Verruiming proefplaatsing Voor de ZW vangnetters waar het UWV voor verantwoordelijk is en voor de ZW eigen risicodragers wordt voorgesteld om de mogelijkheid van proefplaatsing te verruimen van de huidige 3 maanden tot maximaal 6 maanden. Tijdens een proefplaatsing kan de werkgever over de streep worden getrokken om iemand in dienst te nemen. Een werkgever kan iemand met behoud van uitkering een werkplek aanbieden gedurende een bepaalde proefperiode en om een reëel beeld van de potentiële werknemer te verkrijgen.
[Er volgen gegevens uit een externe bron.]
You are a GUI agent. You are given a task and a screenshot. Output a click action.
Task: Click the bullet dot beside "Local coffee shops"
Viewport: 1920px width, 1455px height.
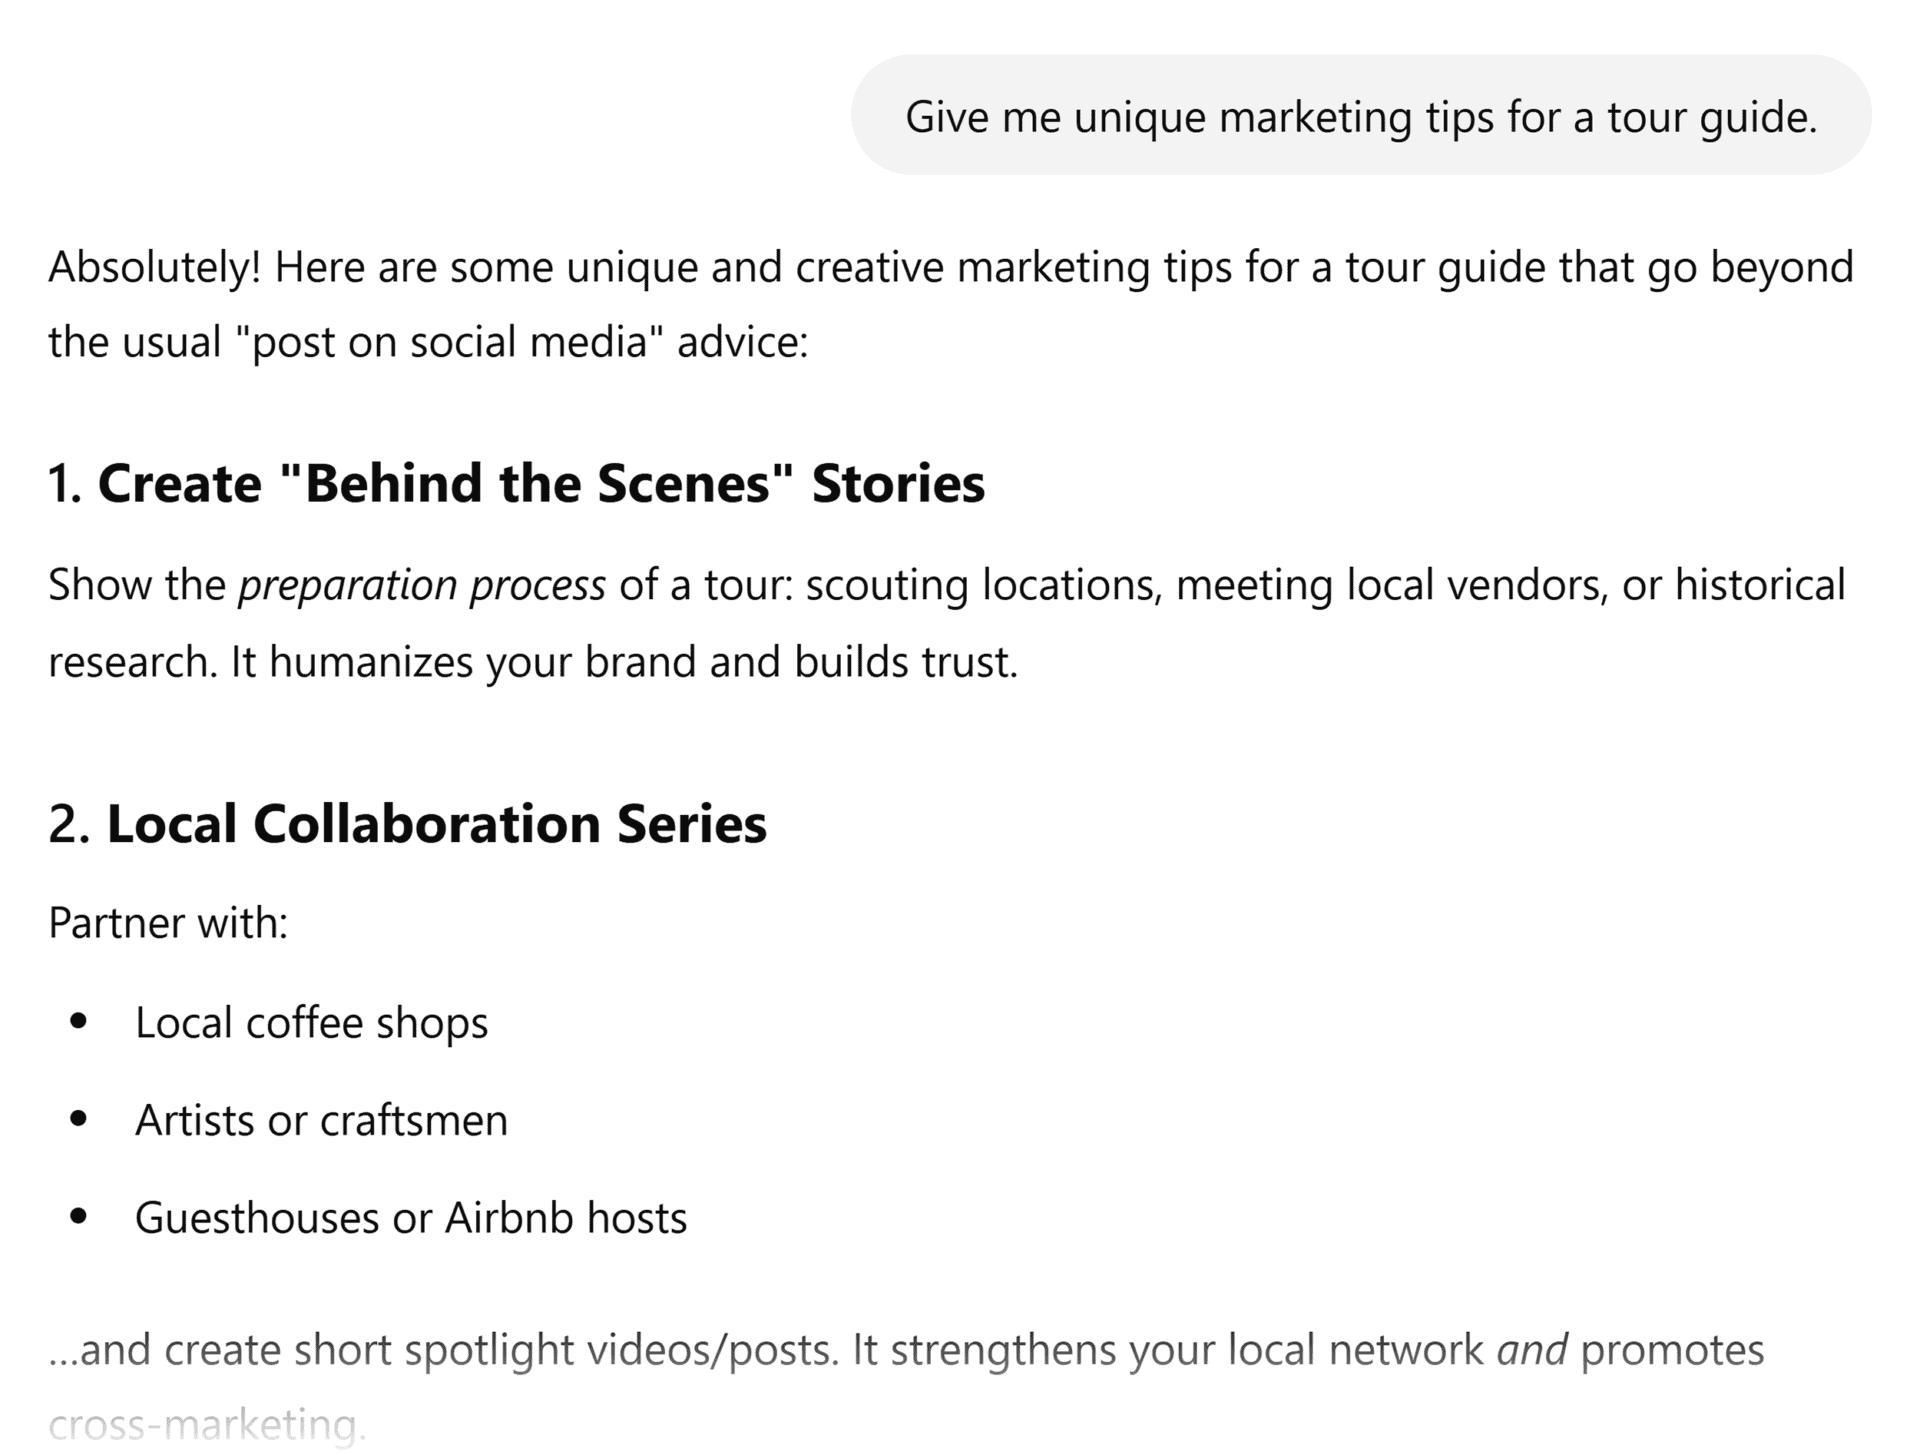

De werkgever moet altijd wel de intentie hebben, dat indien de proefplaatsing slaagt de betrokkene ook tenminste een halfjaarscontract krijgt aangeboden. Tijdens de proefplaatsing heeft de werkgever geen loonkosten zodat er een lage drempel is om de vangnetter een kans te bieden op werk. De vangnetter kan arbeidsritme op doen, ingewerkt worden en vooral laten zien wat hij waard is. De verruiming naar zes maanden betekent niet dat de zes maanden een vaste tijd wordt. De zes maanden is alleen van toepassing indien de periode van 3 maanden te kort blijkt te zijn, bijvoorbeeld indien er behoorlijke beperkingen zijn of een niet-stabiel beeld). De vangnetter kan goed gemotiveerd is, maar de werkgever vindt de periode te kort om al een contract te kunnen aanbieden. De Ziektewet uitvoering (bij UWV of bij de ZW eigen risicodrager) moet kritisch zijn of de verruiming echt nodig is. Overigens gaat deze verruiming van de proefplaatsing ook gelden voor andere betrokkenen met een andere uitkering die gebruik maken van de proefplaatsing.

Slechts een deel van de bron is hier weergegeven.